The first change was significant but not visibly so -- in March 2001, Apple made iTunes into an OS X app. In October, it released iTunes 2 and you'd be hard-pressed to see the difference, but it supported the new iPod.
You don't know anybody who has one of these now, but you did.
Then version 4, in 2003, added the iTunes Store. Now you had all of your music, but also the ability to find, it seemed, just about any other track and buy it. The music player app became the music shop.
And then in what was simultaneously an obvious extension of the music store but also a peculiar move for a music player, iTunes became where you bought and played movies.
We know how the music, films and TV store forever changed how these items were sold. We now know how Apple has become a studio. Back at the start, though, the store was all about selling devices.
"The iPod makes money," Phil Schiller said in 2003. "The iTunes Music Store doesn't."
Devices and desires
It made sense for Apple to make iTunes be how you synced your iPod. You have music on your Mac, you want it on your iPod, iTunes was clearly the right way to do it. Similarly, perhaps, you could see why adding podcasts made sense in 2005. Certainly that worked out well for Apple and for all of us.
So then when the iPhone and later the iPad came, there was also some sense in syncing those too.
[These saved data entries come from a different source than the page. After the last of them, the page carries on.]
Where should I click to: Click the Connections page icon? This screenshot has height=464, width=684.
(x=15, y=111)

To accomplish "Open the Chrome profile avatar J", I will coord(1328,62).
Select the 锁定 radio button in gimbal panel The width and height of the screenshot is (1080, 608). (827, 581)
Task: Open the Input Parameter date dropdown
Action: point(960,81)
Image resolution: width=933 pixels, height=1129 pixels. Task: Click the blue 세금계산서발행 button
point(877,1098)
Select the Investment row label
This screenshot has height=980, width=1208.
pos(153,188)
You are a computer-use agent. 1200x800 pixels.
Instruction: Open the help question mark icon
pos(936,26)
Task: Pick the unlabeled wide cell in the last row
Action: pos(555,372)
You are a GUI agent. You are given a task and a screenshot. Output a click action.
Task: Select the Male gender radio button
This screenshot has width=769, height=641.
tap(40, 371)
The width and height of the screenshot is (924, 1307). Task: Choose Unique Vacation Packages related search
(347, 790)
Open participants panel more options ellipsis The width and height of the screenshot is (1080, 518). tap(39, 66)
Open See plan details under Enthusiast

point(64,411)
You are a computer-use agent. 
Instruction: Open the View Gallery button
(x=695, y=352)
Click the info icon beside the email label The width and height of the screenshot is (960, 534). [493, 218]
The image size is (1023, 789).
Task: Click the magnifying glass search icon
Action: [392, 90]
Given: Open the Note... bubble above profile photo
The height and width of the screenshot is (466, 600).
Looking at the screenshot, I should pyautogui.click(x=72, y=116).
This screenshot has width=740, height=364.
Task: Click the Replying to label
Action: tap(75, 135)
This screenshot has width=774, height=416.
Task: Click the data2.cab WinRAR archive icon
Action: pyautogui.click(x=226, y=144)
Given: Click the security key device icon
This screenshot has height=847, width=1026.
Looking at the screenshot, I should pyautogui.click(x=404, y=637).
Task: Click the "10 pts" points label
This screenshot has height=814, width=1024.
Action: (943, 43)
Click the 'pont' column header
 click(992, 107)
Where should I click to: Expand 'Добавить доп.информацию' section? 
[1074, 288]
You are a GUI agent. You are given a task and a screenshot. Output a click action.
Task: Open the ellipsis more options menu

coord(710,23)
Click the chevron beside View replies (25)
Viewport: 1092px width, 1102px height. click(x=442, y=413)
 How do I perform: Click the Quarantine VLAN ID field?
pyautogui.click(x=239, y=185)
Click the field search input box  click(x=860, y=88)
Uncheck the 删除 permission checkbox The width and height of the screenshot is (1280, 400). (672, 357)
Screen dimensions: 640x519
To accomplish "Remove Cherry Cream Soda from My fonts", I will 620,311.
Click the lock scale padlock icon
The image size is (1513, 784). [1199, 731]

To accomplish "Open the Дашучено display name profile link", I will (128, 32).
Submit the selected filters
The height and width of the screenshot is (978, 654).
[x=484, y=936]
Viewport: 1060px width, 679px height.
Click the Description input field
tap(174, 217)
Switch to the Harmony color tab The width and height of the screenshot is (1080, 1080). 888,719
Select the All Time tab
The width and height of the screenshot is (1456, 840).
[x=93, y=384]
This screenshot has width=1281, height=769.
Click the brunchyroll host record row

While they both, especially the iPhone, needed to sync much more, these iOS devices had music on them.
However, if you can make a case for syncing devices, it's harder to conclude that iTunes needed to also become a social networking service too.
In 2010, iTunes, the app that plays music and video, that sells you new music and video, and which syncs your iPod and iPhone, added Ping.
At that point, the best case for adding Ping to iTunes was that Apple wanted a social networking site and iTunes was its most widely used app, the iTunes Store surely its most successful service.
Ping did have a music edge, it was meant to focus on connecting artists and listeners, and it failed. Apple dumped it in 2012, though it still hung on to some hope of social networking because then it added Facebook and Twitter features into iTunes.
Coming in cold
So just over a decade after it was introduced as this app that was so much simpler and easier to use than any other that it was a "leapfrog" product, things had changed.
Then and now. Left: iTunes 2. Right: iTunes 12
Now iTunes was a music-playing, film-playing, TV-playing, music-buying, film-buying-or-renting, TV-buying, iPod syncing, iPhone setup and backup, podcasting lipsmacking, thirst-quenching, Facebook and Twitter app, with ringtones.
And then in 2015 they added Apple Music.
With the exception of Ping which didn't fly, and the Facebook/Twitter integration you didn't even notice, each element that was added to iTunes was good.
Then the idea of using an app you were familiar with to introduce you to new features was even smart.
It's just that both Apple and those of us who grew up alongside iTunes's expansion, could so very easily fail to see what was obvious to newcomers. If you came in cold to iTunes in 2015, say, it was a phenomenally confusing app.
That's why people cheered when Apple announced that it was breaking up the features of iTunes into separate apps.
They cheered, too, back in 2001 when Steve Jobs first announced iTunes, and if it's a shame that its demise won't be missed, the cheering was for the same reason both times.
Apple took what was a complicated thing to do with your Mac, and made it simpler. Twice.